SMI found that average premium video CPMs were nearly two times higher at 192% of the total digital video market, and accounted for 43% of total digital video revenue share.
CTV device pricing commands a 190% upcharge across both premium and non-premium video inventory — 90% higher than all digital video CPMs, which includes desktop and mobile, as more consumers view premium content on their television screens.
“Which is huge,” SMI President Ben Tatta told AdExchanger. “Advertisers will pay significantly more for that video being watched on the large glass on the wall versus desktop and mobile.”
SMI did not give exact dollar amounts.
Hulu had the largest share of premium digital video revenue, or 10.8%, followed by YouTube Select TV, Roku, ABC, and Google Preferred, among others.
“Premium video is growing significantly — you’ve got every major network group launching new OTT services,” Tatta said. “We’ve seen both revenue and premium video really grow based on all the new services, and then changing consumption habits, which was more a reflection of this shift from linear TV to OTT. As a result of that, the dollars are following and really driving the CPMs up.”
While it’s still early days for OTT, Tatta expects the launch of new streaming devices to drive up ad spend and premium pricing. That includes smart TV manufacturers such as LG, Samsung and Vizio launching their own operating systems to compete with market leader Roku.

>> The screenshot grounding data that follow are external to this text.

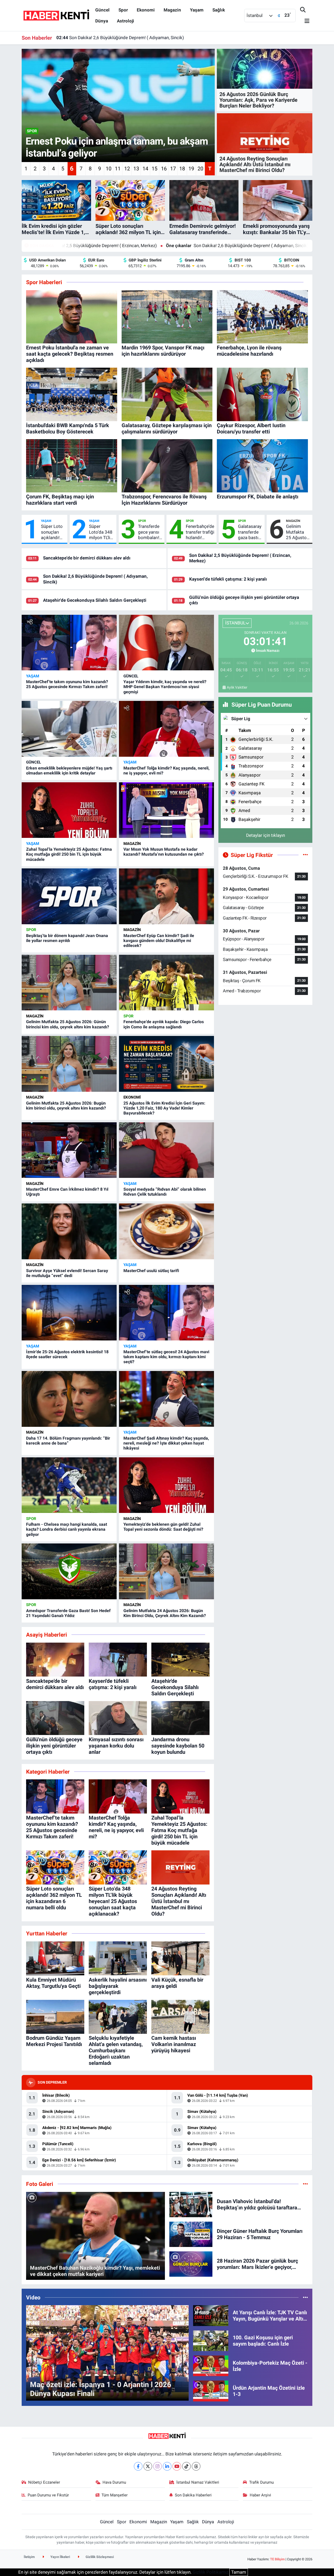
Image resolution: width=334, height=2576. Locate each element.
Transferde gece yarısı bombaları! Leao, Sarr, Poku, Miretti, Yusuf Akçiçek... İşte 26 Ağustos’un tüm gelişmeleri (149, 532)
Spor (123, 10)
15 (154, 168)
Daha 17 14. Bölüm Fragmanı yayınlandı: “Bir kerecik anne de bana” (68, 1441)
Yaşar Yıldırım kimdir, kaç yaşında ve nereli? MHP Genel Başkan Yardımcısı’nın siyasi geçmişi (164, 686)
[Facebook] (138, 2466)
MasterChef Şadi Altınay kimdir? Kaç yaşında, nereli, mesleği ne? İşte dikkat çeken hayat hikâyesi (166, 1443)
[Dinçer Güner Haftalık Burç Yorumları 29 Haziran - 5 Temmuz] (191, 2234)
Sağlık (218, 10)
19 (191, 168)
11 (118, 168)
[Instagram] (157, 2466)
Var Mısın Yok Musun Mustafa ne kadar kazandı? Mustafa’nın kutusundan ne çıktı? (163, 852)
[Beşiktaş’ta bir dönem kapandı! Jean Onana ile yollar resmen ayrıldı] (69, 896)
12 (127, 168)
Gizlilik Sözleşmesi (99, 2557)
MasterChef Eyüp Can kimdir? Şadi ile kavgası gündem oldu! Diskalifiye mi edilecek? (158, 940)
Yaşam (197, 10)
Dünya (101, 20)
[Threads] (196, 2466)
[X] (148, 2466)
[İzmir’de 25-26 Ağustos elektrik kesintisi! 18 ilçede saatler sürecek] (69, 1313)
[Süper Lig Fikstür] (305, 854)
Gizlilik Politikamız (210, 2572)
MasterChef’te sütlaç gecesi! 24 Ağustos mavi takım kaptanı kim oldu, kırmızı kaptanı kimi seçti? (166, 1356)
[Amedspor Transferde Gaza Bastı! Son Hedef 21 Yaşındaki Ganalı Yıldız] (69, 1571)
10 (108, 168)
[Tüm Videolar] (305, 2297)
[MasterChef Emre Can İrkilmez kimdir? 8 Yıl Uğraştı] (69, 1150)
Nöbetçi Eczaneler (44, 2482)
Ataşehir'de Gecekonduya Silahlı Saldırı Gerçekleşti (112, 37)
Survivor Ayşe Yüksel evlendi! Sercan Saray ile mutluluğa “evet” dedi (67, 1273)
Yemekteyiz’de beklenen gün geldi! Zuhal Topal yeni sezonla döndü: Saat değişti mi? (163, 1527)
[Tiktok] (186, 2466)
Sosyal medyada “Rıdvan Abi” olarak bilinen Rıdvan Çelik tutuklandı (164, 1192)
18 (182, 168)
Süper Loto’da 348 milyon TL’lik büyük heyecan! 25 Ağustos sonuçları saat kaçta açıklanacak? (101, 532)
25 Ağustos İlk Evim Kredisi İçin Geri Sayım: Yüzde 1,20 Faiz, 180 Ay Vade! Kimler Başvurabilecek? (164, 1108)
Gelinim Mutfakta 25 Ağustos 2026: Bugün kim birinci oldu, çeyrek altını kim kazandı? (66, 1106)
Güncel (102, 10)
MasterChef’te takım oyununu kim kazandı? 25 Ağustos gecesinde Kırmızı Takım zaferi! (67, 684)
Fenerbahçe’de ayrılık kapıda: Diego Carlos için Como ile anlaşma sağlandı (163, 1024)
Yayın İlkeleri (60, 2557)
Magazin (172, 10)
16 (164, 168)
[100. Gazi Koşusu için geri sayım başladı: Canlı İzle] (210, 2340)
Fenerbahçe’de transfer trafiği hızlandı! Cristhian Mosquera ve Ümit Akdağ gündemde (200, 532)
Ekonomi (146, 10)
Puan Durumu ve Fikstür (48, 2495)
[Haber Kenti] (56, 15)
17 (173, 168)
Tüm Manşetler (115, 2495)
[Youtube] (176, 2466)
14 (145, 168)
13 (136, 168)
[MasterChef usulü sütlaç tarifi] (166, 1231)
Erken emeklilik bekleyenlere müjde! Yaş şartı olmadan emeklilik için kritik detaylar (69, 771)
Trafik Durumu (261, 2482)
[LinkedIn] (167, 2466)
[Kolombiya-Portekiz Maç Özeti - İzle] (210, 2365)
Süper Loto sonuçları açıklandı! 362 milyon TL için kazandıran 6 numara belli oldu (52, 532)
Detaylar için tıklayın (265, 835)
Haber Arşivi (260, 2495)
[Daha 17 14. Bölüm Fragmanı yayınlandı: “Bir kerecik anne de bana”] (69, 1399)
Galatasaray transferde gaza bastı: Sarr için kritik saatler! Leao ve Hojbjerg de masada (249, 532)
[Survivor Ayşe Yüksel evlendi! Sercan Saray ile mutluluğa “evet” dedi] (69, 1231)
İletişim (29, 2557)
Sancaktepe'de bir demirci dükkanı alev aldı (86, 557)
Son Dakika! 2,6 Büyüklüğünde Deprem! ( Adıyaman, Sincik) (109, 245)
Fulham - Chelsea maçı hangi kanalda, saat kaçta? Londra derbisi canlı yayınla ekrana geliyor (66, 1529)
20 (200, 168)
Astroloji (125, 20)
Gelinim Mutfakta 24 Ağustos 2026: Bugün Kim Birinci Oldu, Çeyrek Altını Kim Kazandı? (164, 1613)
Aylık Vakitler (237, 687)
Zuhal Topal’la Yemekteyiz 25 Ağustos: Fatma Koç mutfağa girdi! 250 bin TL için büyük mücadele (69, 854)
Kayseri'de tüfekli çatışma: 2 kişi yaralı (234, 245)
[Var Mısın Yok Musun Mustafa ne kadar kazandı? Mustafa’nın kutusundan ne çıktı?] (166, 810)
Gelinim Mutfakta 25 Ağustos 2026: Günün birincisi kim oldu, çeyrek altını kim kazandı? (298, 532)
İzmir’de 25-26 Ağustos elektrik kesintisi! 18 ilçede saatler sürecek (67, 1354)
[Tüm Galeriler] (305, 2183)
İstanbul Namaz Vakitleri (197, 2482)
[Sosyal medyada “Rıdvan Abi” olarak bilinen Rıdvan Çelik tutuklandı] (166, 1150)
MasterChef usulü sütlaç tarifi (151, 1270)
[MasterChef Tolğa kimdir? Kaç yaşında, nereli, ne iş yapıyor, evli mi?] (166, 729)
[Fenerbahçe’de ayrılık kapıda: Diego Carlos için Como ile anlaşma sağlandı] (166, 983)
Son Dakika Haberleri (193, 2495)
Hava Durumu (114, 2482)
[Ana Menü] (304, 21)
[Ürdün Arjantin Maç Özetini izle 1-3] (210, 2390)
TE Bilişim (277, 2559)
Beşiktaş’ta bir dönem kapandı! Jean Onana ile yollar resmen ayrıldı (67, 938)
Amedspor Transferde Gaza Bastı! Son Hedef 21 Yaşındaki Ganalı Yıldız (68, 1613)
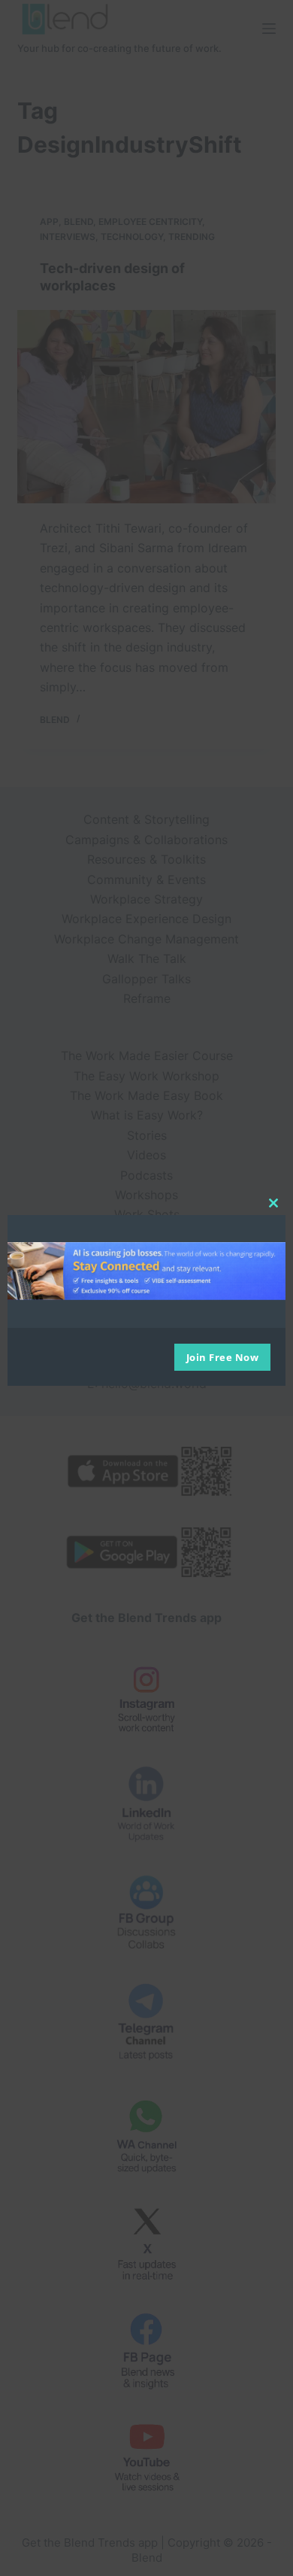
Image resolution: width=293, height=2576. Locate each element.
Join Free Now (222, 1357)
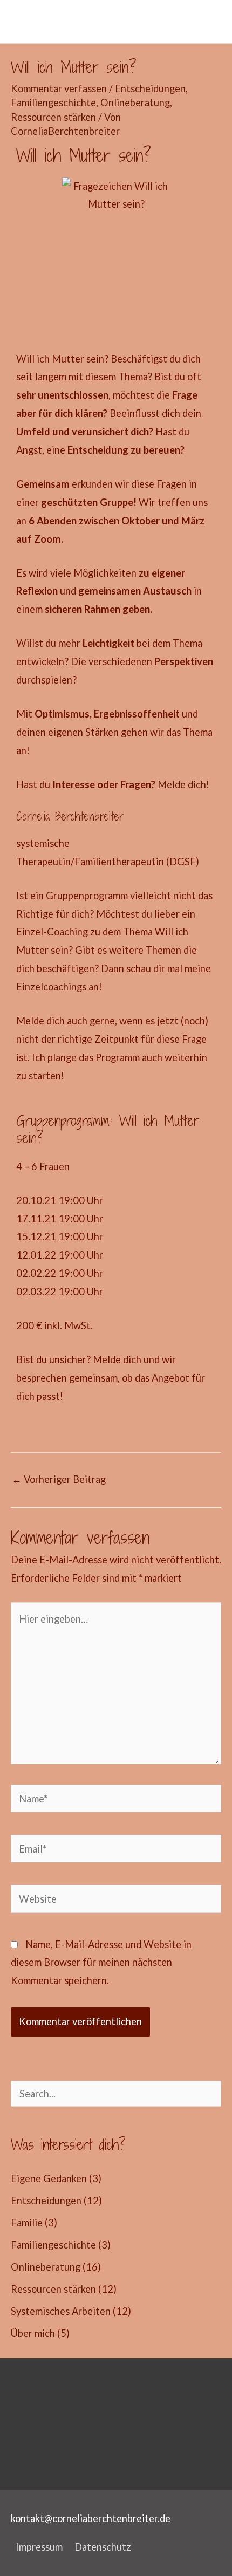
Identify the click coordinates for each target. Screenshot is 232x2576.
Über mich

“I think that we’ll see new services launching, at least on the OTT side, each quarter,” he said.
The average CPM for non-premium video — mainly user-generated, short-form videos that are not commercially produced — under-indexed at 72%, less than half of premium pricing and less than the average of all digital video, but still accounted for 57% of total digital video revenue share.
YouTube had the largest share, or 7.1%, of non-premium video revenue, followed by The Trade Desk and DoubleClick Bid Manager.
Tatta said that OTT became a breakout category within premium video last year as consumers cut the cord — both CTV and OTT are seeing premiums previously found only within linear.
“Based on the significant growth in consumption, there’s a need for more supply,” he said. “I think we’ll continue to see CPMs grow.”
The growth of AVOD and hybrid streaming services will continue to drive up premium CPM pricing, Tatta said, adding that ad-free services like Disney Plus have hinted at potentially introducing ad-supported models.
“There’s a ton of consumption on subscription-based services like Netflix,” Tatta said. “If they were to [adopt a hybrid model], there could be some significant opportunities there for them, as well as the advertisers.”
A Broad Landscape
SMI’s data will be released in Q2 and is aimed at providing more transparency around pricing between premium and nonpremium video.
“In the past, a lot of buyers and sellers were just looking at video really broadly and not really distinguishing between the different types,” Tatta said. “There was a lot of gray areas and it was really hard to get a good handle on pricing, in general, with video.”
The report marks the first time SMI looked at CPM pricing data in digital video, where ad revenue increased 18% overall in 2020, outpacing all other media and a stand out in digital advertising.
“We started with video because there’s the greatest amount of need in the marketplace today, given all the new services,” Tatta said, adding that SMI will also look at CPM pricing in display, social and search.
SMI aggregates billing data from all of the major holding companies, and the report accounts for a total of $90 billion in ad spend across all channels.
SMI looked at pricing data across a broad OTT landscape that includes pure-play AVOD and virtual multichannel video programming distributor services such as Hulu, Tubi, Roku, Peacock, Pluto TV, and FuboTV; ad-free services like Disney Plus and Netflix; “TV Everywhere” MVPDs and TV networks such as DirecTV and NBC; and programmatic exchanges, including The Trade Desk.
Last year, TV Everywhere drove the highest pricing within OTT — with NBC Sports and DirecTV in the lead — indexing at 118%, followed by OTT pureplay (led by CBS Interactive and Roku) at 105%. Ad network exchanges indexed the lowest at 80%, however, though tech startup VideoAmp outranked OTT pure-players.
NBC Sports Network, DirecTV, CBS Sports, and VideoAmp were among the top 10 vendors with premium pricing among TV networks and MVPDs — including live streaming service Twitch — while Bloomberg drove the highest average non-premium pricing within online video.